3

I receive the error of

java.lang.IllegalArgumentException: Parameter value [2] did not match expected type [com.cityBike.app.model.User (n/a)] at org.hibernate.jpa.spi.BaseQueryImpl.validateBinding(BaseQueryImpl.java:885) at org.hibernate.jpa.internal.QueryImpl.access$000(QueryImpl.java:80) at org.hibernate.jpa.internal.QueryImpl$ParameterRegistrationImpl.bindValue(QueryImpl.java:248) at org.hibernate.jpa.spi.BaseQueryImpl.setParameter(BaseQueryImpl.java:631) at org.hibernate.jpa.spi.AbstractQueryImpl.setParameter(AbstractQueryImpl.java:180) at org.hibernate.jpa.spi.AbstractQueryImpl.setParameter(AbstractQueryImpl.java:49) at com.cityBike.app.service.RentService.getAllByUser(RentService.java:22)
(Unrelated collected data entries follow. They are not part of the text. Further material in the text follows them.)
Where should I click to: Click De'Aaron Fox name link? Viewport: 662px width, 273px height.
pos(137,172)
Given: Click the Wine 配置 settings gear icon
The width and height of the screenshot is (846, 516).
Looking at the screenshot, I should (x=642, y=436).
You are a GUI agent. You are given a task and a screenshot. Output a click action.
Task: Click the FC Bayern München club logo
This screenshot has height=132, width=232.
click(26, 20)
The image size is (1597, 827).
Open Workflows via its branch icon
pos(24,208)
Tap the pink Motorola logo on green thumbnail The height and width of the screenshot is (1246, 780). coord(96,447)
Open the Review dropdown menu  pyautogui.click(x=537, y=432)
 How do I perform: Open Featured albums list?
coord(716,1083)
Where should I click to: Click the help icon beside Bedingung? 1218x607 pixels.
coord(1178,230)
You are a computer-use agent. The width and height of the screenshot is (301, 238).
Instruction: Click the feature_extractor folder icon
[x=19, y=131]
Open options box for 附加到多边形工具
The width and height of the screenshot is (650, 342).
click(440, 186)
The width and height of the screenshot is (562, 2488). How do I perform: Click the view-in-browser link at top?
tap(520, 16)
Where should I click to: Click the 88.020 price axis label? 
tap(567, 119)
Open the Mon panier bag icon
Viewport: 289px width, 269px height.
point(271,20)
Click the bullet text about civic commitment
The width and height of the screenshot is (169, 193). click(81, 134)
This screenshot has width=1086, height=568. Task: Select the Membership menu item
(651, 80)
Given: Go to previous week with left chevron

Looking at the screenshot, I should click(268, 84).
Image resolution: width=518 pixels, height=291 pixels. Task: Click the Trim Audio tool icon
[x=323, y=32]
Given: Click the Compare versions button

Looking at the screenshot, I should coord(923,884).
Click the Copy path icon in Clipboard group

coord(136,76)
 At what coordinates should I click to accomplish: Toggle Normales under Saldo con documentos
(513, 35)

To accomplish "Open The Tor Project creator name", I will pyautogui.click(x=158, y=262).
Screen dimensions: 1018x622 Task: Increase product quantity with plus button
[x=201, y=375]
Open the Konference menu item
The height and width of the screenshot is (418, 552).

Below is my code snippet, how can I fix this issue?

File Rent.java

@Entity
@Table(name="Rent")
public class Rent implements Serializable {

    @Id  
    @GeneratedValue(strategy=GenerationType.AUTO)  
    @Column(name = "id")  
    private Integer id;

    @ManyToOne
    @JoinColumn(name = "start_id")
    private Station start_id;

    @ManyToOne
    @JoinColumn(name = "meta_id")
    private Station meta_id;

    @ManyToOne
    @JoinColumn(name = "user_id")
    private User user_id; 
    ...

File User.java

@Entity  
@Table(name="Users")
public class User implements Serializable {

    @Id  
    @GeneratedValue(strategy=GenerationType.AUTO)  
    @Column(name = "id")  
    private Integer id;

    @Column(name = "login")
    private String login;
...

File RentService.java

@Service
public class RentService {

    @PersistenceContext
    private EntityManager em;

    @Transactional
    public List<Rent> getAllByUser(int user_id){
            System.out.println(user_id);
            List<Rent> result = em.createQuery("from Rent a where a.user_id = :user_id", Rent.class).setParameter("user_id", user_id).getResultList();
            System.out.println(result);
        return result;
    }
}

I should add that "user_id" when displayed on the console is correct as it has such a numerical value ex. 2 or 3. Please guidance and assistance.

2 Answers2

12

The Type of Rent.user_id is User therefore when you pass a int to the query

from Rent a where a.user_id = :user_id

you are comparing a User with an int.

Instead you need to write 

from Rent a where a.user_id.id = :user_id

I would recommend to rename Rent.user_id to Rent.user to avoid this kind of error.

wero
  • 32,544
  • 3
  • 59
  • 84
  • Thanks very much helped. I have an additional problem so after displaying on display at the "user_id" I have a number of such 2. How now easily turn it on full name, eg. John? –  Jan 17 '16 at 12:16
  • 1
    @phoenix37 given a user id you can query the User object by `User user = em.find(User.class,user_Id)` and then access its name. – wero Jan 17 '16 at 12:21
  • I had same problem which I got solve by your answer. Addtiionally If you could add some more clearity on last line " I would recommend to rename Rent.user_id to Rent.user to avoid this kind of error " I am not able to figure out how and what exactly to change. – Nadim Nov 18 '21 at 09:34
0

You can use this query :-

The user_id in Rent class isn't int it's an object of type User so you have to get the User object by using it's id

List<Rent> result = em.createQuery("from Rent a where a.user_id = :user_id", Rent.class).setParameter("user_id", em.getReference(User.class, user_id)).getResultList();

Or you can write :-

List<Rent> result = em.createQuery("from Rent a where a.user_id.id = :user_id",Rent.class).setParameter("user_id", user_id).getResultList();
karim mohsen
  • 2,164
  • 1
  • 15
  • 19